What is needed here is an exact copy of all the records below.

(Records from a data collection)
== Segment start ==
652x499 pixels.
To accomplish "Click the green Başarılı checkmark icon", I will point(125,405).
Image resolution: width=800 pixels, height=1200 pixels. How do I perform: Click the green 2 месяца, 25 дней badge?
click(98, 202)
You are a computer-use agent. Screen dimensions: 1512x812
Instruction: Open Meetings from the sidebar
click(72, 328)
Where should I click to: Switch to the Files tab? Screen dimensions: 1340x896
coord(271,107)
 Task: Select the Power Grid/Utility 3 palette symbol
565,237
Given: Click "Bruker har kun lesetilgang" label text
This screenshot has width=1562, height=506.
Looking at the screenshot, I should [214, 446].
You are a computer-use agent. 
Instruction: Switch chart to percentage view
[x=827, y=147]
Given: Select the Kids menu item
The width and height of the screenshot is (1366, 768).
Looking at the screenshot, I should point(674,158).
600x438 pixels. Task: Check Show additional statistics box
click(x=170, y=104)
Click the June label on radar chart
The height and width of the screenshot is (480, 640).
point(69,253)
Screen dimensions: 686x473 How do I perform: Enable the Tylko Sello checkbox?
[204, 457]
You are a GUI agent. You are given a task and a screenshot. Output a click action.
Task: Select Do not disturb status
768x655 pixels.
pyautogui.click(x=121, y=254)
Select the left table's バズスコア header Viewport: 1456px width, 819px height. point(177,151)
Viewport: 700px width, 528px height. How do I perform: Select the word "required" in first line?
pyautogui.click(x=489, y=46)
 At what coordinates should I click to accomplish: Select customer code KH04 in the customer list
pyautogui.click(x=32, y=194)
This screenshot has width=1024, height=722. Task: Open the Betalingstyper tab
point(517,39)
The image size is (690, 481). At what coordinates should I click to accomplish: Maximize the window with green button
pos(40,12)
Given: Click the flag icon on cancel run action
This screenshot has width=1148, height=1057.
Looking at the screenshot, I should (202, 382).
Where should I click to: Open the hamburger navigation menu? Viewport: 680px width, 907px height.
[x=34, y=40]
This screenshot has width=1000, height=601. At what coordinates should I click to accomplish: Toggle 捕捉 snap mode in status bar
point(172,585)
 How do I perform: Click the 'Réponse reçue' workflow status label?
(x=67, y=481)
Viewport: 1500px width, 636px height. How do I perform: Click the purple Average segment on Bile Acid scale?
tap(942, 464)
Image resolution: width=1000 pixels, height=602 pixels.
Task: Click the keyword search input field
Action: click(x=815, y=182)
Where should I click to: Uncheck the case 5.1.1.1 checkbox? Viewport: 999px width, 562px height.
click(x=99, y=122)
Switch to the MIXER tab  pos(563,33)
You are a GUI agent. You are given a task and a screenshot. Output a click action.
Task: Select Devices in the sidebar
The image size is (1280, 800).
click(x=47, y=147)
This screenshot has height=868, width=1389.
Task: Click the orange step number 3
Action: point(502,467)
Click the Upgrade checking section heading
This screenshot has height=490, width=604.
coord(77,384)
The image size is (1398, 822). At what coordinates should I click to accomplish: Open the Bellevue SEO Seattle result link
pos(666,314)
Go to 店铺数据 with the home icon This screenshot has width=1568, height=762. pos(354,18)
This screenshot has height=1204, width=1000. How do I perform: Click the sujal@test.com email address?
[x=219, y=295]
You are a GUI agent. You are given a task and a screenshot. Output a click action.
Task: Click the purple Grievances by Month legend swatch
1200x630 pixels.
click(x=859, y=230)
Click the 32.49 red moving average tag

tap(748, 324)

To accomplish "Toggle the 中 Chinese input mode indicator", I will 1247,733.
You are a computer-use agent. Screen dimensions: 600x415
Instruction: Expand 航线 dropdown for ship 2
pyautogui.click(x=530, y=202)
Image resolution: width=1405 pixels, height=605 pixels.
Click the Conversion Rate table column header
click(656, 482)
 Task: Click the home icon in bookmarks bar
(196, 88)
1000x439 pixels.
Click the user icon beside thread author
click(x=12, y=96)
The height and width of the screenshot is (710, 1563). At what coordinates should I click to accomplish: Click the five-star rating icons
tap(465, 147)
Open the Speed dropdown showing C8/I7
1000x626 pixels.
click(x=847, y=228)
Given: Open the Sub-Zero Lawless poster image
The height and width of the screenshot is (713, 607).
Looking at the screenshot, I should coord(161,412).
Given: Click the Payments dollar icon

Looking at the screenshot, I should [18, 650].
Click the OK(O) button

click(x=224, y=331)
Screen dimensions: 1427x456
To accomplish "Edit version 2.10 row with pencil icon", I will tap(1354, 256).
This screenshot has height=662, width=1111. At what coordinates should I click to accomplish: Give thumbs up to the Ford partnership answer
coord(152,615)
== Segment end ==
Reply
652x499 pixels.
To accomplish "Click the green Başarılı checkmark icon", I will point(125,405).
Image resolution: width=800 pixels, height=1200 pixels. How do I perform: Click the green 2 месяца, 25 дней badge?
click(98, 202)
You are a computer-use agent. Screen dimensions: 1512x812
Instruction: Open Meetings from the sidebar
click(72, 328)
Where should I click to: Switch to the Files tab? Screen dimensions: 1340x896
coord(271,107)
 Task: Select the Power Grid/Utility 3 palette symbol
565,237
Given: Click "Bruker har kun lesetilgang" label text
This screenshot has width=1562, height=506.
Looking at the screenshot, I should [214, 446].
You are a computer-use agent. 
Instruction: Switch chart to percentage view
[x=827, y=147]
Given: Select the Kids menu item
The width and height of the screenshot is (1366, 768).
Looking at the screenshot, I should point(674,158).
600x438 pixels. Task: Check Show additional statistics box
click(x=170, y=104)
Click the June label on radar chart
The height and width of the screenshot is (480, 640).
point(69,253)
Screen dimensions: 686x473 How do I perform: Enable the Tylko Sello checkbox?
[204, 457]
You are a GUI agent. You are given a task and a screenshot. Output a click action.
Task: Select Do not disturb status
768x655 pixels.
pyautogui.click(x=121, y=254)
Select the left table's バズスコア header Viewport: 1456px width, 819px height. point(177,151)
Viewport: 700px width, 528px height. How do I perform: Select the word "required" in first line?
pyautogui.click(x=489, y=46)
 At what coordinates should I click to accomplish: Select customer code KH04 in the customer list
pyautogui.click(x=32, y=194)
This screenshot has width=1024, height=722. Task: Open the Betalingstyper tab
point(517,39)
The image size is (690, 481). At what coordinates should I click to accomplish: Maximize the window with green button
pos(40,12)
Given: Click the flag icon on cancel run action
This screenshot has width=1148, height=1057.
Looking at the screenshot, I should (202, 382).
Where should I click to: Open the hamburger navigation menu? Viewport: 680px width, 907px height.
[x=34, y=40]
This screenshot has width=1000, height=601. At what coordinates should I click to accomplish: Toggle 捕捉 snap mode in status bar
point(172,585)
 How do I perform: Click the 'Réponse reçue' workflow status label?
(x=67, y=481)
Viewport: 1500px width, 636px height. How do I perform: Click the purple Average segment on Bile Acid scale?
tap(942, 464)
Image resolution: width=1000 pixels, height=602 pixels.
Task: Click the keyword search input field
Action: click(x=815, y=182)
Where should I click to: Uncheck the case 5.1.1.1 checkbox? Viewport: 999px width, 562px height.
click(x=99, y=122)
Switch to the MIXER tab  pos(563,33)
You are a GUI agent. You are given a task and a screenshot. Output a click action.
Task: Select Devices in the sidebar
The image size is (1280, 800).
click(x=47, y=147)
This screenshot has height=868, width=1389.
Task: Click the orange step number 3
Action: point(502,467)
Click the Upgrade checking section heading
This screenshot has height=490, width=604.
coord(77,384)
The image size is (1398, 822). At what coordinates should I click to accomplish: Open the Bellevue SEO Seattle result link
pos(666,314)
Go to 店铺数据 with the home icon This screenshot has width=1568, height=762. pos(354,18)
This screenshot has height=1204, width=1000. How do I perform: Click the sujal@test.com email address?
[x=219, y=295]
You are a GUI agent. You are given a task and a screenshot. Output a click action.
Task: Click the purple Grievances by Month legend swatch
1200x630 pixels.
click(x=859, y=230)
Click the 32.49 red moving average tag

tap(748, 324)

To accomplish "Toggle the 中 Chinese input mode indicator", I will 1247,733.
You are a computer-use agent. Screen dimensions: 600x415
Instruction: Expand 航线 dropdown for ship 2
pyautogui.click(x=530, y=202)
Image resolution: width=1405 pixels, height=605 pixels.
Click the Conversion Rate table column header
click(656, 482)
 Task: Click the home icon in bookmarks bar
(196, 88)
1000x439 pixels.
Click the user icon beside thread author
click(x=12, y=96)
The height and width of the screenshot is (710, 1563). At what coordinates should I click to accomplish: Click the five-star rating icons
tap(465, 147)
Open the Speed dropdown showing C8/I7
1000x626 pixels.
click(x=847, y=228)
Given: Open the Sub-Zero Lawless poster image
The height and width of the screenshot is (713, 607).
Looking at the screenshot, I should coord(161,412).
Given: Click the Payments dollar icon

Looking at the screenshot, I should [18, 650].
Click the OK(O) button

click(x=224, y=331)
Screen dimensions: 1427x456
To accomplish "Edit version 2.10 row with pencil icon", I will tap(1354, 256).
This screenshot has height=662, width=1111. At what coordinates should I click to accomplish: Give thumbs up to the Ford partnership answer
coord(152,615)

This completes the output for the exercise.